## EXERCISE REQUIREMENTS
Pick up the article on barefoot versus shod horses at the point where it stops, and keep writing it from there.

## TEXT
#####

Barefoot vs. Shoeing (Part 1)

Barefoot or shod? Which is best for my horse?

It’s a fairly common dilemma that most horse owners face: To shoe, or not to shoe?

When deciding which the right method is to support your equine partner, every horse owner should start with a series of questions:

  • What type of work does your horse do currently, and what is the eventual goal.
  • How hard and how often does your horse work?
  • Consider the terrain. Is your horse mostly worked in a textured arena, the field or the trails?
  • How healthy is your horse? What is their conformation like? And what are their biggest health problems?

The answers to these questions will help you make an educated decision on which hoof care is best for your horse. Here are some pros and cons of going barefoot or shod.



Plenty of horses can soundly go barefoot with the correct care from your trusted farrier. Other horses won’t be sound barefoot at all. There are genetic, conformation and breed factors that come into play. Some horses naturally have softer slopes, which require more support. Others may be more prone to chipping and brittleness. Some minor hoof flaws could be supported, or corrected, through medication, supplements or conditioning. Horses with serious conditions, like navicular disease, need shoes to serve a permanent therapeutic role.



The need for traction based on the performance level of the horse and the discipline of riding will often dictate the need for shoes. Three-day eventing horses require more traction than a low-level dressage horse, or pleasure horses, because they are expected to gallop across fields and through water and jump obstacles. The need for traction on uneven terrain makes shoeing them an often-necessary choice for safety and fitness reasons. Plenty of show jumpers and event riders also add studs to the shoes for additional traction during competition.

But, on the other hand, there are several hardy type breeds that compete at remarkable levels without shoes, such as the top SA Show Jumping Team, Team Slade, owned by Mark and Di Slade, who have both ridden since teenagers and have ridden many different disciplines. Both Di and Mark have co-owned the horses that Jonathon Clarke has competed on for 11 years now. Here Di answered some questions for us,


  1. What is your opinion on barefoot vs shoeing?

#####

## INFORMATION

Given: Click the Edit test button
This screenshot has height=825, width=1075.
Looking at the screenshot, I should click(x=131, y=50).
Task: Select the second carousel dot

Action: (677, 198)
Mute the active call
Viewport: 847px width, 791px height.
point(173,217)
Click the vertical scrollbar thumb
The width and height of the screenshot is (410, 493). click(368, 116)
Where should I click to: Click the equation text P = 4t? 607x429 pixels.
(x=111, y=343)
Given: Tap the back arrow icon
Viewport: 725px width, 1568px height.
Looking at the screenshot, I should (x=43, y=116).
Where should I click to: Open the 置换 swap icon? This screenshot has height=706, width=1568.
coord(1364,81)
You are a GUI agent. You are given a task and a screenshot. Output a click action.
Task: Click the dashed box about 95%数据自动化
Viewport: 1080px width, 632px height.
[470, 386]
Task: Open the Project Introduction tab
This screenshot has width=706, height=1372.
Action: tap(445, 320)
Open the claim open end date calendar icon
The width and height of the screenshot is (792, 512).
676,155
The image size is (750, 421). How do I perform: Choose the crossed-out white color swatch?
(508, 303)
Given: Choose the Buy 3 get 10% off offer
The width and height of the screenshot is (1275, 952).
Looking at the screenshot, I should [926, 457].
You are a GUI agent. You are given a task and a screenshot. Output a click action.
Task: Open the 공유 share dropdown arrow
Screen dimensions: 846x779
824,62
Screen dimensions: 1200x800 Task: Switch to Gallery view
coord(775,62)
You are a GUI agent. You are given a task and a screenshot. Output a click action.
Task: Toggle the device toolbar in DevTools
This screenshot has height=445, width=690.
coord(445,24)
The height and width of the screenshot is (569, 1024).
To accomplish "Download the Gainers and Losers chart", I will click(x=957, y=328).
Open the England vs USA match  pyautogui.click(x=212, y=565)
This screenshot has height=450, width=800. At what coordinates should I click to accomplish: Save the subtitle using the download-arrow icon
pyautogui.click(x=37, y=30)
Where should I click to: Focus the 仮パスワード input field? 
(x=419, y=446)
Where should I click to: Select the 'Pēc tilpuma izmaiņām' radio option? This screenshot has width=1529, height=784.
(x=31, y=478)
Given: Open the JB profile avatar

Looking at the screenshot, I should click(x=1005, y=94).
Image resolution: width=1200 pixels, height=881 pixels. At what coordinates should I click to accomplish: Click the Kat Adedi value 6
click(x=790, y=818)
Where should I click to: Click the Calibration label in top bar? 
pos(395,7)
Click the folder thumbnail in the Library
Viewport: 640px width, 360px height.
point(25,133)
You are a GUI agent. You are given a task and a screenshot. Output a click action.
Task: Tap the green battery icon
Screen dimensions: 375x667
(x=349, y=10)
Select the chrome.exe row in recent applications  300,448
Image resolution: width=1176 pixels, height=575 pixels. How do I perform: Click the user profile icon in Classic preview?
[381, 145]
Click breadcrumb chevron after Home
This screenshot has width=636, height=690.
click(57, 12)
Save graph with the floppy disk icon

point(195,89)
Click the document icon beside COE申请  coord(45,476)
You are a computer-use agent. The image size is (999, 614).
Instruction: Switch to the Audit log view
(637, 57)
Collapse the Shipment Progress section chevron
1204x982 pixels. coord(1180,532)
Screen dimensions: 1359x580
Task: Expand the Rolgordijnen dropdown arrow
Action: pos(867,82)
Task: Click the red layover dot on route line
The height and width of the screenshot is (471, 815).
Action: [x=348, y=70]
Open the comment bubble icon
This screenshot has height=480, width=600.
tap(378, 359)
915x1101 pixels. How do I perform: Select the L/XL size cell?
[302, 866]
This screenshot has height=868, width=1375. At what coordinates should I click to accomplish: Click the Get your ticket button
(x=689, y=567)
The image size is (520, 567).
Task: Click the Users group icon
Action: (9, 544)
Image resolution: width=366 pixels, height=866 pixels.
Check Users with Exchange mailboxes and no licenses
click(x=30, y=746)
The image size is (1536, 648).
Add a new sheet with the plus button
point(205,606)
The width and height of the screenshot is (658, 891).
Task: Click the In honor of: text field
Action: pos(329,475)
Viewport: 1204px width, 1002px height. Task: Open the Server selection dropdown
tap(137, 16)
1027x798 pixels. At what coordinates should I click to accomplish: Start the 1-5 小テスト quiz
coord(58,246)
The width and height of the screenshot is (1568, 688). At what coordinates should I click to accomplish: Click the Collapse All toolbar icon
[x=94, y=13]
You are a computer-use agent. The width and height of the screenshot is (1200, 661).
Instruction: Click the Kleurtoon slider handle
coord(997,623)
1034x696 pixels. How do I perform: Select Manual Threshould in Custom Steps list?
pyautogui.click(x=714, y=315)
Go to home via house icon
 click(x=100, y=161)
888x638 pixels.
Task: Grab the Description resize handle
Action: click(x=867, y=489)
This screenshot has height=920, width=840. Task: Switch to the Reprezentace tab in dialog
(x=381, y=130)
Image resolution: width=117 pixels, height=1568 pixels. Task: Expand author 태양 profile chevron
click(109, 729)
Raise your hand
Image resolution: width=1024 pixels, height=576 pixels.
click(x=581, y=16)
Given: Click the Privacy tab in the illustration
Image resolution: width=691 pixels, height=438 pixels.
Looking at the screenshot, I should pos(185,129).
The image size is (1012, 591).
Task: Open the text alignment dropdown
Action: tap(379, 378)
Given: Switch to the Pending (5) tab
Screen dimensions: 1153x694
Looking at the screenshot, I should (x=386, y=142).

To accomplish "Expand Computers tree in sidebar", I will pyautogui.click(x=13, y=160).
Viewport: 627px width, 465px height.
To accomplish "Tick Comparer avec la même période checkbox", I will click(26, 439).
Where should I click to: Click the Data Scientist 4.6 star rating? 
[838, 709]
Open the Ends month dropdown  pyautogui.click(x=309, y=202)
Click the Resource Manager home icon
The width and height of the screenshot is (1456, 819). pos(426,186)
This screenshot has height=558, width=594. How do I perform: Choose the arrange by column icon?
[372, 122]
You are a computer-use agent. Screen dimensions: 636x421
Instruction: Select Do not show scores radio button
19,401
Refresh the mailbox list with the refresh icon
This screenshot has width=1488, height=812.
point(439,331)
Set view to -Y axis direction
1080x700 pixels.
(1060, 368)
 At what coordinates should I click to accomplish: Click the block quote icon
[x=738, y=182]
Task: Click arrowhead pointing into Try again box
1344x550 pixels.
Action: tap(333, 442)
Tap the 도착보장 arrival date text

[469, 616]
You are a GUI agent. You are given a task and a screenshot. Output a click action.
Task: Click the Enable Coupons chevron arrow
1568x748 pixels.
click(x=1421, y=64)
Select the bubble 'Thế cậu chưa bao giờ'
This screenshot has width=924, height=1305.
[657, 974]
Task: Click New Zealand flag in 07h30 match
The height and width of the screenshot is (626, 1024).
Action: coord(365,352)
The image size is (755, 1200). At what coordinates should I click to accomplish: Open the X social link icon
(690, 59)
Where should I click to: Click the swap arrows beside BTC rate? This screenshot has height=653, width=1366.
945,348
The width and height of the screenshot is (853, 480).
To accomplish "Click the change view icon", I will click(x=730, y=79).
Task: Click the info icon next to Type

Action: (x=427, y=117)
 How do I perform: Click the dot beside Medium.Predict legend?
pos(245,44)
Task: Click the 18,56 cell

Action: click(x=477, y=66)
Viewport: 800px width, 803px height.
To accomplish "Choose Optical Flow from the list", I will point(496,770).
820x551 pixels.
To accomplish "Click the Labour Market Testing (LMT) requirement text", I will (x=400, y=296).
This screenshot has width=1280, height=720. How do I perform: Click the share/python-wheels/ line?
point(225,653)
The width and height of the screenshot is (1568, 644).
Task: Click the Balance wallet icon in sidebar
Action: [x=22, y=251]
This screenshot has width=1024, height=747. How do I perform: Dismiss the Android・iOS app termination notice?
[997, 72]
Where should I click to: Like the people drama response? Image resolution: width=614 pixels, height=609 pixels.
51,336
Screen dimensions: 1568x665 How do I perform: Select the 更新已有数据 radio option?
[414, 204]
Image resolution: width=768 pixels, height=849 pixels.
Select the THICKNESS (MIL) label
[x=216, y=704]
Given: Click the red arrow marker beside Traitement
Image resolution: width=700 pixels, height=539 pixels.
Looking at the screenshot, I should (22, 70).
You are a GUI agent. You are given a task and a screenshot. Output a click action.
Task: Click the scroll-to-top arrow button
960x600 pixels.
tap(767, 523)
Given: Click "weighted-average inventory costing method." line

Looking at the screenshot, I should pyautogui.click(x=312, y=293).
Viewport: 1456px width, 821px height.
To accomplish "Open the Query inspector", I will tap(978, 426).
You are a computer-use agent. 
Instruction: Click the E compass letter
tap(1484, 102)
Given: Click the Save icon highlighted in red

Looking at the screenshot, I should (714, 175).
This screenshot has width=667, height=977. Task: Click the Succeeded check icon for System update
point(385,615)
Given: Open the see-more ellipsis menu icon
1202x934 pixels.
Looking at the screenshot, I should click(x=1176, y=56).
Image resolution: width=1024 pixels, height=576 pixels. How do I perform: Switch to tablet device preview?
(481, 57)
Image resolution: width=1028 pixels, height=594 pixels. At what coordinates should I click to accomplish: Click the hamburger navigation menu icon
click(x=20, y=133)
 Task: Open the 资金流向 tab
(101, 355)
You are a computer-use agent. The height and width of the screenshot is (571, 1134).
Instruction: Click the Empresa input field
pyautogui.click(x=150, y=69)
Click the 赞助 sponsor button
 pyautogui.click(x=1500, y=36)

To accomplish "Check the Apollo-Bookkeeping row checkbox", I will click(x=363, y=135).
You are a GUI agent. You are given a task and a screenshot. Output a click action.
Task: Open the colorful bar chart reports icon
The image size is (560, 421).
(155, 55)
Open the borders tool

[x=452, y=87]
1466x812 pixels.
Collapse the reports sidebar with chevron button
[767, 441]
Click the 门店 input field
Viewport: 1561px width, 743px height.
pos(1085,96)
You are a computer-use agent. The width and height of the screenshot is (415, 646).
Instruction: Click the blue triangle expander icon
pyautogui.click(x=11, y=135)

#####

## THE ANSWER
  2. Barefoot maintained correctly gives the hoof maximum chance to grow, age and perform at it’s best.
  3. Why do you prefer your team barefoot?
  4. For the same reasons, barefoot also ensures less reverberation up the joints. The walls have a chance to stay strong and the 4 hearts ie the frogs can perform properly


  1. Were your horses shod when you bought them?
  2. Get Lucky and Southern Comfort had not been shod and Hummer had had shoes on for only a few months.


  1. How was the condition of their feet?
  2. They were fine. When we bring horses in from Europe, Sancho always has their shoes taken off before they come to him in quarantine. They are just rounded off and when they arrive in South Africa, we work with the quarantine farrier for the month they are there.


  1. What added measures do you take to keep your horse’s feet strong?
  2. They all walk on the road 4 or 5 times a week, to maintain toe callous. Depending on how wet the ground is, they may need “sole-hardner.” In winter, depending on the horse, they may need soaking. All our horses are also on Vetsbrands Hoof Powder plus Multimune powder.


  1. How often do you trim?
  2. Patrick Weston does a full trim every 3 weeks, but I am normally rounding off after 2, as they all have such good growth.


  1. Do you shoe for grass going?
  2. We will jump barefoot on grass if the actual going/base is good.


Barefoot or shod?  We hope that we helped you make the correct decision for your equine friend.